- Exercise
Output as a JSON list of strings, one per line, the lines starting with the line containing "会员注册 (94, 400)" and going on through the line containing "会议展览 (454, 129)", both included. Leave out any blank lines.

- Extracted data
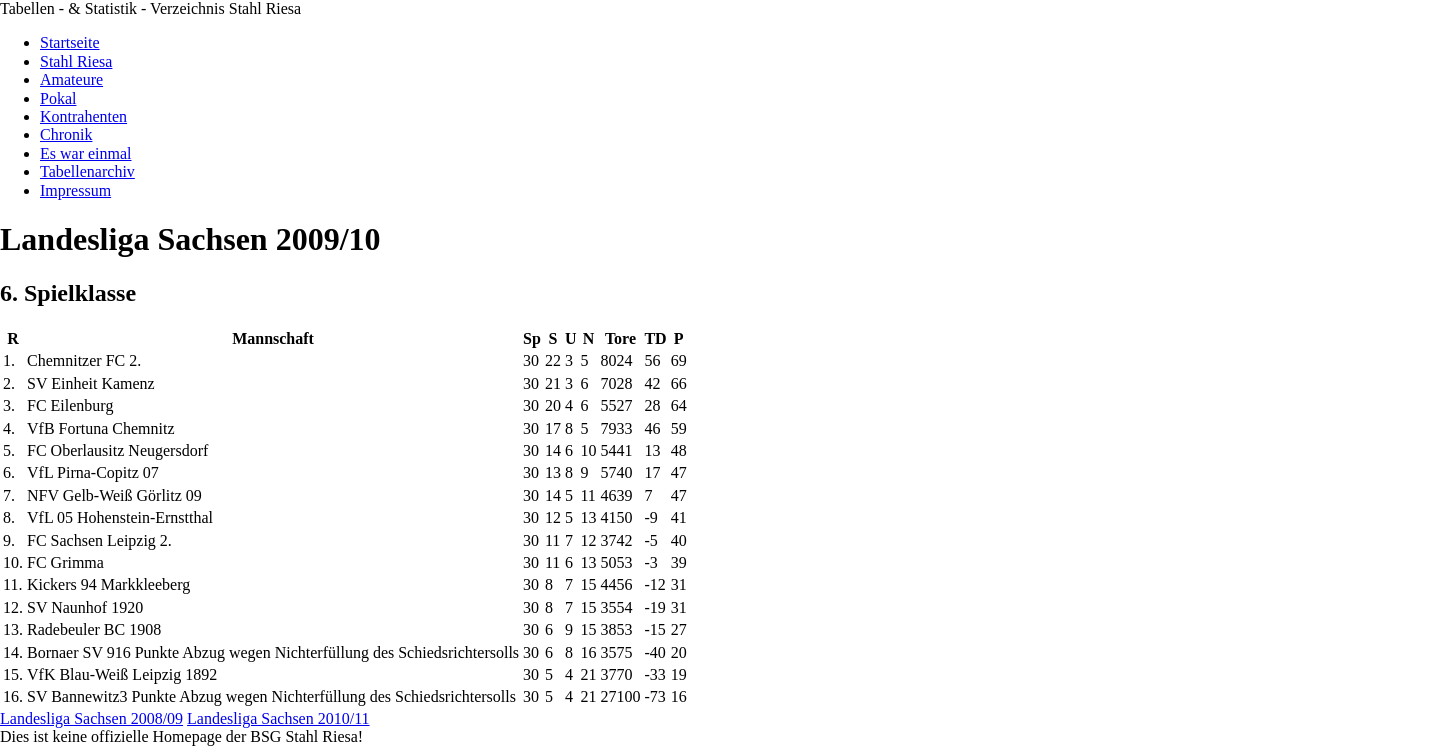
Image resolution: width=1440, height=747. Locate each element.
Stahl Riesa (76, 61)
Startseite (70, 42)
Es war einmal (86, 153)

--

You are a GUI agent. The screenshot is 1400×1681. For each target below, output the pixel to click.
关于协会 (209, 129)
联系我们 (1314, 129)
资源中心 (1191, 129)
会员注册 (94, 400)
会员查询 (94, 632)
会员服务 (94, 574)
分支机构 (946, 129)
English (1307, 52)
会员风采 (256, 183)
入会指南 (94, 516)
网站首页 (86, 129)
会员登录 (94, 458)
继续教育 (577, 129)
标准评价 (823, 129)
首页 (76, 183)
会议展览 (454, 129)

- Task result
[
  "会员注册 (94, 400)",
  "会员查询 (94, 632)",
  "会员服务 (94, 574)",
  "分支机构 (946, 129)",
  "English (1307, 52)",
  "会员风采 (256, 183)",
  "入会指南 (94, 516)",
  "网站首页 (86, 129)",
  "会员登录 (94, 458)",
  "继续教育 (577, 129)",
  "标准评价 (823, 129)",
  "首页 (76, 183)",
  "会议展览 (454, 129)"
]